Tenho certeza que 10 desses 15 (que votaram a favor da PEC) sabem da importância do projeto do partido para o país, e para isso precisam rever o voto


Não é incompreensível esse voto com o qual setores da oposição fortalecem Bolsonaro?

Pois é, isso que é complicado. O principal argumento do PDT era que o povo de fato passa por necessidade e é preciso fornecer esse auxílio. Mas a própria MP 1061 prevê a criação de créditos extraordinários e que para isso é possível se retirar de outras fontes. Em 2020, R$ 177 bilhões foram retidos no Tesouro de 29 fundos distintos. Quarenta bilhões do Fundo Social, R$ 29 bilhões de Fundo de Garantia a Exportação, R$ 23 bilhões do Fundo Nacional de Aviação Civil. Se o governo vê como prioridade o pagamento desse auxílio, poderia ver nesses fundos a possibilidade de remanejar recursos, mas não retirar um débito que o governo federal tem com professores, com milhares de pessoas nas ações judiciais.

Acha possível ou previsível a reversão de pelo menos parte dos votos do PDT a favor da PEC?

Acho que é hora de o PDT decidir quem tem mais poder diante da bancada: se é o presidente Arthur Lira ou se é o presidenciável Ciro Gomes. Diante dessa avaliação, acredito que conseguimos reverter pelo menos dez votos.

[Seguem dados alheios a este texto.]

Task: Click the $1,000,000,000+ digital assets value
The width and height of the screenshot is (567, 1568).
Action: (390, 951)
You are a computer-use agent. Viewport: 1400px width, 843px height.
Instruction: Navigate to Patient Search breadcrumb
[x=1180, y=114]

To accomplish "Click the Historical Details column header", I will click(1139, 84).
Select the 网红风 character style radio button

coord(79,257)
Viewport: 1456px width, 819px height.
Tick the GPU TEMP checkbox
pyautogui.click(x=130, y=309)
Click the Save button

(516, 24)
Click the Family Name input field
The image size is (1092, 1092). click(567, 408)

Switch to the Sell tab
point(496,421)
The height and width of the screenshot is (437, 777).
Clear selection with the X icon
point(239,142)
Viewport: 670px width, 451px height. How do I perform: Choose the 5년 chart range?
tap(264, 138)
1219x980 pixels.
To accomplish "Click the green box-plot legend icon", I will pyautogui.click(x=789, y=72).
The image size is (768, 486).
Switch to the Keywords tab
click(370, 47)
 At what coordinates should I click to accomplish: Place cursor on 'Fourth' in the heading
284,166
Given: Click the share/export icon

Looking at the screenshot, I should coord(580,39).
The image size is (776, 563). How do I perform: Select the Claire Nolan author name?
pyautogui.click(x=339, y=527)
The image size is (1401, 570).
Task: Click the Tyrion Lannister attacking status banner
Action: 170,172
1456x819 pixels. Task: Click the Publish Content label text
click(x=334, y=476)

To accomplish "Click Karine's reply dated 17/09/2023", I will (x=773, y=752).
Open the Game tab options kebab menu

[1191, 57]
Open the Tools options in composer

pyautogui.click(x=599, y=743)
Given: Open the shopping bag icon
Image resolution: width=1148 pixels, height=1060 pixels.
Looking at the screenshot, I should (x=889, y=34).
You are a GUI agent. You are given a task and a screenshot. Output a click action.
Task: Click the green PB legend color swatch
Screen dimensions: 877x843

Tenho certeza que pelo menos 10 desses 15 (que votaram a favor da PEC) sabem da importância da defesa do projeto do partido para o país, e para isso precisam rever o voto que deram no primeiro turno.


É possível que o PDT, com outros partidos, pense um projeto de país longe do bolsonarismo. Essa deveria ser a prioridade do PDT e, por isso, elogio essa postura do Ciro. Mas critico quando ele ataca o PT, ou a Dilma, ou o Lula


Considerando que essa votação é vital para o governo Bolsonaro e para o próprio Arthur Lira, olhando para 2022, você vê algum cenário que se possa prever? Com Lula e Bolsonaro, há espaço para se criar uma “terceira via”? A candidatura de Ciro Gomes pelo PDT pode decolar?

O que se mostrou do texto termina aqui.